• Excerpt:
Yuima Nakazato Couture Fall 2022

Weighed down by a world of doomscrolling, Yuima Nakazato sought solace in craft, sketching pictures, shaping clay (his own ceramic jewelry featured on the runway) and manipulating fabric. When he looked through the window of his Tokyo workshop, patches of blue sky between the buildings fired up his imagination.

That color — the dominant shade of the earth as seen from above — provided the prevalent hue in this otherworldly collection, his shamanic beings evocative of the Na’vi from James Cameron’s “Avatar.”

Their quivering, undulating second skins, however, by way of the forms of his voluminous creations, seemed more akin to the flora of that creature’s native planet, Pandora, with tentacular padded capes and featherlike ripples of organza shaped into voluminous capes and trains.

His supernatural theme was enhanced by a trance-like soundtrack by Ryuichi Sakamoto and Senjan Jansen, punctuated by the cries of coastal birds.

Nakazato transformed deadstock fabrics, tearing them up, weaving and dyeing them once more to create what appeared like living sculptures on the runway. “Because of the trend for digitalization, I really wanted to have something like patching physical things using traditional Japanese craft techniques,” the designer explained backstage before the show.

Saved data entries

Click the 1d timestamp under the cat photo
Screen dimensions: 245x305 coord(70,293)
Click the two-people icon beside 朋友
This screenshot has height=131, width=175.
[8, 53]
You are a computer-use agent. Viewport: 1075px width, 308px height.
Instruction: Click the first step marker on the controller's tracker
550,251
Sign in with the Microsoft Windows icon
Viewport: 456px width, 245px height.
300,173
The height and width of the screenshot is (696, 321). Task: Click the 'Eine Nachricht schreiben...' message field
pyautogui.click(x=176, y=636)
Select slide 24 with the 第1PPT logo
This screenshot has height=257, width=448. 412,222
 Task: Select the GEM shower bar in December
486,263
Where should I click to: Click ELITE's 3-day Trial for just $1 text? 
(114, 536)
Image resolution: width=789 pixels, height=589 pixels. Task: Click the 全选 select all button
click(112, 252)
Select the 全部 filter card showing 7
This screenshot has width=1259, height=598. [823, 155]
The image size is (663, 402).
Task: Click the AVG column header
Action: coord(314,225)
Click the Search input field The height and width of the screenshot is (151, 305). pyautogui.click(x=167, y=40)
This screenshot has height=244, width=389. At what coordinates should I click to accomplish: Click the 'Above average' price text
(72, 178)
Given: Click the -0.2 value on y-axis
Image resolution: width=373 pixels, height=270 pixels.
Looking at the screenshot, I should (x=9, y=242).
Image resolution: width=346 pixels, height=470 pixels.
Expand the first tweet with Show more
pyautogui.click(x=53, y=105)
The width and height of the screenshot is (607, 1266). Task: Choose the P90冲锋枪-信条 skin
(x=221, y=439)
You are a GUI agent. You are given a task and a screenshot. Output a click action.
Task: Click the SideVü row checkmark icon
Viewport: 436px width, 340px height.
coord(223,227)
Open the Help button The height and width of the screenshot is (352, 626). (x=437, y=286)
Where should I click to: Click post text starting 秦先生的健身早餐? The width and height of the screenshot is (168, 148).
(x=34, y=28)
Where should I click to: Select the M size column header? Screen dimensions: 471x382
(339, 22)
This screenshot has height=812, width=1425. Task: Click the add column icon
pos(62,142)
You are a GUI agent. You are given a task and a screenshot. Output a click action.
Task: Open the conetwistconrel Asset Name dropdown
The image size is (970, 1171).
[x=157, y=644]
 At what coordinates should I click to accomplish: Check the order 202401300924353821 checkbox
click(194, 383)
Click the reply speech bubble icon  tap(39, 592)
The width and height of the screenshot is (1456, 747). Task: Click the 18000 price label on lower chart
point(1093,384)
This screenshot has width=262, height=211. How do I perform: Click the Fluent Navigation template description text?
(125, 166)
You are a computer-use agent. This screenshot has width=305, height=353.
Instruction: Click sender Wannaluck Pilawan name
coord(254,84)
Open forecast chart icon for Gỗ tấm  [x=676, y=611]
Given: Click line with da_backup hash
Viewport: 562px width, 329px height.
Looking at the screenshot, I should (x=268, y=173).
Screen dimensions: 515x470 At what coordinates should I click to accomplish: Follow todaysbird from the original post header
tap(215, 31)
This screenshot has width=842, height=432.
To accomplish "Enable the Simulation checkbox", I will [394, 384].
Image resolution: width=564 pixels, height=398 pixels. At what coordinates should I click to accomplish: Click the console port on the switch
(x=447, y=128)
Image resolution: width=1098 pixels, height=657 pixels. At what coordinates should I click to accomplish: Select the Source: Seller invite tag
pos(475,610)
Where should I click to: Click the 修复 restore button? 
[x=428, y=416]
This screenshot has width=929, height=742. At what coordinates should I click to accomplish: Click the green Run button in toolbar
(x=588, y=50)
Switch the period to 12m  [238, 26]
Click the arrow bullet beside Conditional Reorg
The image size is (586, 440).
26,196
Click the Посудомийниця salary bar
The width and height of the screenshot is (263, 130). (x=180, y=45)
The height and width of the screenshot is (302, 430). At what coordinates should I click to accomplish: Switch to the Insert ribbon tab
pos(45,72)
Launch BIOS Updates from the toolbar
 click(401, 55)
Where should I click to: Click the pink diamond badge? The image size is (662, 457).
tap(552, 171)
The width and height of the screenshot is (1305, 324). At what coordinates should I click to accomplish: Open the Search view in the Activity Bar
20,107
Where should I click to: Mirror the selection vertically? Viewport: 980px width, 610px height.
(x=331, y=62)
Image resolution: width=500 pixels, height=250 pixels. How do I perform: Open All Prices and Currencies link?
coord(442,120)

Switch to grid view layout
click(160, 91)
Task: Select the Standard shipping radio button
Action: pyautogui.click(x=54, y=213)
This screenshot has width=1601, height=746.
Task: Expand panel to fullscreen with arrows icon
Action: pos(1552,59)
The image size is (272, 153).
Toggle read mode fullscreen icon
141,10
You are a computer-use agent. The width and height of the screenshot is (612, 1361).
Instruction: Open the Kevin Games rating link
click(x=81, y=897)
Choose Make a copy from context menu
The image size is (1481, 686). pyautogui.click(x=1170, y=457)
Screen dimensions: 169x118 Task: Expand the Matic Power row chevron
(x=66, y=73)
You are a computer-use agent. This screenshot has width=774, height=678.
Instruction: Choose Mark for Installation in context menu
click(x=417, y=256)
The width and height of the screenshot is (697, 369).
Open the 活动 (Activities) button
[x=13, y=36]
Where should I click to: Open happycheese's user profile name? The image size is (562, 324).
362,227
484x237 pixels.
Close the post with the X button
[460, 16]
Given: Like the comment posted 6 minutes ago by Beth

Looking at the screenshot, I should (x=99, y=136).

• What this exercise asks:
**A)** Decide whether each statement agrees with the Yuima Nakazato review, answering yes or no and quoting the words of the review that settle it: (i) Nakazato's own ceramic jewelry appeared on the runway. (ii) Ryuichi Sakamoto alone created the soundtrack. (iii) The collection used newly made fabrics instead of existing ones.
**B)** In the Yuima Nakazato review, what sounds punctuated the show's soundtrack?
**C)** Please resume the Yuima Nakazato review after its final sentence.
The records were taken from a separate source and are unrelated to the review.

• Your responses:
**A)**
(i) Yes: "his own ceramic jewelry featured on the runway"
(ii) No: "a trance-like soundtrack by Ryuichi Sakamoto and Senjan Jansen"
(iii) No: "Nakazato transformed deadstock fabrics"

**B)** The cries of coastal birds punctuated it.

**C)**
The set played into the label’s sustainable messaging, designed to be recycled right after the show. Crafted entirely from paper, it was a blown-up sketch by the designer that was teased into crumpled iceberg-like sculptures and covered both the walls and floor of the Palais de Tokyo venue.

The rectangular shapes of traditional kimono fabrication he bases his designs on to avoid waste were visible in simpler pieces like off-white shamanic robes fastened together with his proprietary Type-1 attachments. Elsewhere, the parallelogram was artfully transformed and disguised with a skilled hand and vivid imagination.

Nakazato’s innovative bio-smocking technique, which allows him to digitally control the shrinkage rate of a fiber to produce lasting creases and pleats, was combined with ancestral indigo dyeing, Shibori tie-dyeing and lacquering techniques on a sustainable protein-based biomaterial from Japanese producer Spiber.